Our Carrollton logo carries the Texas longhorn and the Lone Star above 'Texas Republic — Est. 1845,' the shared retro emblem of our Texas towns; the longhorn stands for the cattle-and-cotton country the town was built to ship, the star for Texas itself, and 1845 marks the year Texas joined the Union as a state. Rendered distressed in black-and-white, like a brand on a crate or a stock pen, it ties Carrollton to every other Texas town we make. What makes this one Carrollton is the town behind the brand — the two Carrolltons, the rail crossing, and the silos on the Square.

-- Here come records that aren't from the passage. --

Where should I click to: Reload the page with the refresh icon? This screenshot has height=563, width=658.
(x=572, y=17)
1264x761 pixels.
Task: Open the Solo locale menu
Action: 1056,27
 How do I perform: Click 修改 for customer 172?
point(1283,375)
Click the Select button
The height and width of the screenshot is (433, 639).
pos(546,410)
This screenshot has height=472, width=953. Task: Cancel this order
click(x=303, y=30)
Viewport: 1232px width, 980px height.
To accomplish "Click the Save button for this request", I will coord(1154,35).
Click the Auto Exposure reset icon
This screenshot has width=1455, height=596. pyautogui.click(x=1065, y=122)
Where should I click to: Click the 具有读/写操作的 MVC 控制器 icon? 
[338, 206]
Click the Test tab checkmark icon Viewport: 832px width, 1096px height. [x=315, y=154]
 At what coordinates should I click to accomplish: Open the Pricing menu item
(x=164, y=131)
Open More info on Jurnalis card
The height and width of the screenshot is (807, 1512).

Those first families — the Larners, the Furneaux, the Perrys, and a cluster of other English-rooted households sometimes called the 'English colony' — were after the same thing: the headrights the Peters Colony offered to anyone who would settle and improve the land. They found flat Blackland Prairie near the Elm Fork of the Trinity, good for cotton, corn, and grain, and they got to work. David Myers, also from Illinois, organized the first Baptist church in Dallas County in 1846; a community school followed around 1856 at the Union Baptist Church. For its first forty years Carrollton was a scattering of farms, gins, and mills, with a population you could count in the low hundreds.
Why People Visit Carrollton
Visitors come to Carrollton for the old railroad town inside the modern suburb — the Square, the silos, and the Switchyard — and stay for the food, the parks, and the easy reach of the whole Dallas-Fort Worth Metroplex. It is equal parts Texas heritage and present-day diversity, with vintage storefronts on one block and Korean bakeries on the next. Welcoming and well-connected, Carrollton rewards anyone curious about how a North Texas farm town became a three-county suburb without losing its center.